■ **Brief 1**:
In the restaurant week review, translate this sentence into Spanish: "I did, however, enjoy a few standout dishes elsewhere."
■ **Brief 2**:
Answer these questions using the restaurant week review:
(a) Through which night did 1010 Bridge Restaurant extend its offerings?
(b) Inside what did the writer dine at Bricks & Barrels?
(c) What was the name of the waiter at Ristorante Abruzzi?
■ **Brief 3**:
Continue the restaurant week review from the point where its final sentence ends.

** begin Provided text **

Filet steak tower from Bricks & Barrels
Filet steak tower from Bricks & Barrels

Most restaurants were fairly full – some filled to brim – nearly every night during last week’s promotion, which ended this past Saturday.


Or did it?


After having its “best week ever,” Jeff’s Curbside announced it was running its special Restaurant Week menu and pricing until this Saturday and, due to popular demand, 1010 Bridge Restaurant also expanded its offerings through this Wednesday night. That last tidbit was especially welcome news to me, since poor planning on my part prevented me from scoring a table at Charleston’s hottest restaurant “on the hill” in South Hills.


West African Peanut Stew from Books and Brews
West African Peanut Stew from Books and Brews

I did, however, enjoy a few standout dishes elsewhere.


Books and Brews on Charleston’s West Side blew me away with its intoxicatingly rich and delicious West African Peanut Stew studded with tons of sweet potatoes, peppers, onions, spinach and tomatoes, then topped with crushed peanuts and a healthy pour of hot sauce.


Oh my gosh, y’all, they should sell kegs of this stuff! Of all the Restaurant Week dishes I sampled last week, it was easily the best of the bunch. I sure hope it makes an appearance on their regular menu soon, or is at least rolled out as an occasional special. I’ll so be there if they do.


We enjoyed a stellar experience from start to finish dining inside a giant wine barrel at downtown’s Bricks & Barrels. Since I was there with my 14-year-old mini-me partner in crime, we were able to share both complete Restaurant Week menus.


Herbed salmon from Ristorante Abruzzi
Herbed salmon from Ristorante Abruzzi

All of their dishes were good, but I think I won the night with my selections of rich, creamy and tangy Red Pepper Gouda Bisque and a gorgeously presented steak tower featuring a filet, marinated and grilled portabella mushroom, goat cheese medallion and seasoned grilled green tomato with a cacophony of balsamic swirls. (Shout out to our waiter, Sam, for excellent service throughout the night and bartender, Drew, for a dandy black walnut old fashioned to accompany my meal.)


I ended the week on a high note at Ristorante Abruzzi, where a basket of warm Charleston Bread with soft butter and olive oil – paired with a couple of really nice red wines, of course – would’ve been all I needed to keep me happy.


Bread pudding and cannoli from Ristorante Abruzzi
Bread pudding and cannoli from Ristorante Abruzzi

But that’s not why I was there. I proceeded to savor a plate of fig balsamic bruschetta, a perfectly cooked herbed salmon, then found myself at a stalemate trying to select one of the two desserts offered. I was so conflicted, in fact, that my gracious waiter Roberto said he’d be glad to bring me both.

** end Provided text **
** begin Recorded data **

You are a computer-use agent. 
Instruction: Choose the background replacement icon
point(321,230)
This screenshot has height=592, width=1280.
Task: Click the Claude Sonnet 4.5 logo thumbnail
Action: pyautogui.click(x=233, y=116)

** end Recorded data **

■ **Written response 1**:
Sin embargo, sí disfruté de algunos platos destacados en otros lugares.

■ **Written response 2**:
(a) This Wednesday night
(b) A giant wine barrel
(c) Roberto

■ **Written response 3**:
Roberto is my new best friend, because the chef’s cannoli and Charleston Bread pudding were both divine. The bread pudding was especially noteworthy because it wasn’t too sweet or heavy, plus it had the most wonderful moist and airy texture thanks, I suspect, to a bread with high egg and butter content. (I’m thinking brioche.)


Outside of not making it to 1010 last week, by biggest regret was missing Soho’s at Capitol Market. I heard high praise for its elevated menu featuring Italian meatball skewers, shrimp scampi, a steak-scallop-shrimp stack over garlic mash and asparagus, plus a strawberry float cake and chocolate mousse cube with almond biscuit for dessert.


But alas, there are simply too many good places to visit during a single week. At the risk of ticking of my restaurant friends, who already work hard enough, it would be awesome if Charleston Restaurant Week became a two-week affair in the future – giving more customers a chance to try more menus.


Can I get an amen?


• • •


In other local restaurant news …


Developer Martin Riggs and attorney Roger Nicholson, the same business partners who currently co-own Soho’s at Capitol Market with manager Tracy Abdalla, have taken steps to open a new place in the old Quarrier Diner and Timothy’s Bar on Quarrier Street. I peppered them with a few questions recently at which time they confirmed the news, but weren’t ready to divulge any details just yet. Can’t wait to see that iconic Charleston space come back to life!


Fig balsamic bruschetta from Ristorante Abruzzi
Fig balsamic bruschetta from Ristorante Abruzzi

Bowling fans (me among them) will be glad to hear that the owners of Venture Lanes in St. Albans are currently remodeling that facility for an anticipated reopening later this year. Food and beer fans (that’s me, too) will be excited to know they’re also building a new kitchen, café and sports bar on site as well. Pretty soon, you’ll be able to enjoy pizzas, burgers, craft brews and more, alongside 32 lanes of good ol’ fashioned fun.

Many folks are all aflutter that the long-shuttered Golden Corral in Cross Lanes is planning to reopen this spring under new ownership. Although I could not care any less about such culinary cattle calls, you do you.

Los Amigos Mexican Restaurant opened a second location in Cross Lanes over the weekend at 200 Goff Mountain Rd. That’s the former Pizza Hut just off I-64 that most recently housed Los Primos Mexican Restaurant, a spot that never quite got off the ground. (I blame Los Primos’ margaritas for that stumble, as they always had a weird taste to this aficionado.) The new Los Amigos joins the family’s original restaurant at 2911 7th Ave. in North Charleston, which will remain open as well.


On a related note, I just realized I’ve never been to Los Amigos in all the years it’s been open in North Charleston – not even once – which is odd given my fondness for Mexican food.


I’ll definitely be reviewing the new location, but maybe I should compare it to the original as well. You know, in the name of research.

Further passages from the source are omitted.